Remember the agreement that was reached late last year between the Turnbull Government and the Obama Administration to resettle asylum-seekers who are currently being held in detention on Nauru and on Manus Island in the US?

Remember that Prime Minister Malcolm Turnbull confidently asserted that the agreement was one between Australia and the US, and that the agreement would therefore surely be honoured by the incoming “Trump Administration”?

Even though many of the people who are being held on Manus and Nauru are from Iraq and Afghanistan and are Muslim?

Even though Mr Trump called for a “complete and total shutdown of Muslin immigration into the United States” until “we can figure out what the hell is going on”?  (His words – notwithstanding that a “religious test” for the settlement of asylum seekers into the US would be very problematic legally?

Well, it looks like the prediction made on this blog that there would be serious obstacles to the implementation of the resettlement agreement once the “Trump Administration” was inaugurated seems very likely to be proven true.

An article in this morning’s (9 January 2017) Sydney Morning Herald indicates that there is a very high likelihood that the Trump Administration will seek to block the implementation of the agreement.

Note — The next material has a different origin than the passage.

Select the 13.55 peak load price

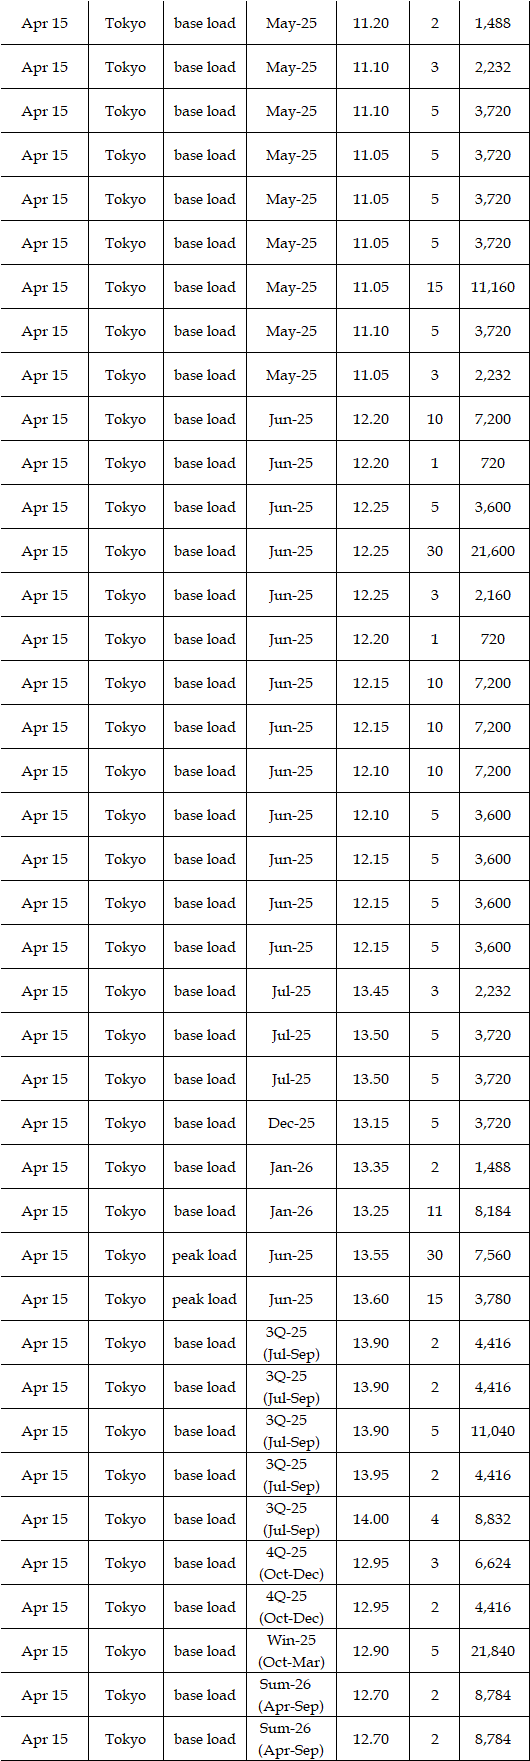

The article quotes statements from a Texas Congressman, Brian Babin, who is identified in the article, without irony (!!!) as a member of the so-called “Freedom Caucus” as describing the agreement as “madness” and as saying that:

“I am confident President-elect Trump will do everything in his power to put an immediate stop to this secret Australian-US refugee deal that should simply never have happened in the first place”.

The article also refers to statements from Republican Senator Chuck Grassley and Republican Congressman Bob Goodlatte warning that the United States should not be accepting asylum seekers from “countries of national security concern”.  (Readers who are following developments in the US may recall that Congressman Goodlatte was reportedly the principal architect of the recent “middle of the night” Republican effort to gut the Office of Congressional Ethics).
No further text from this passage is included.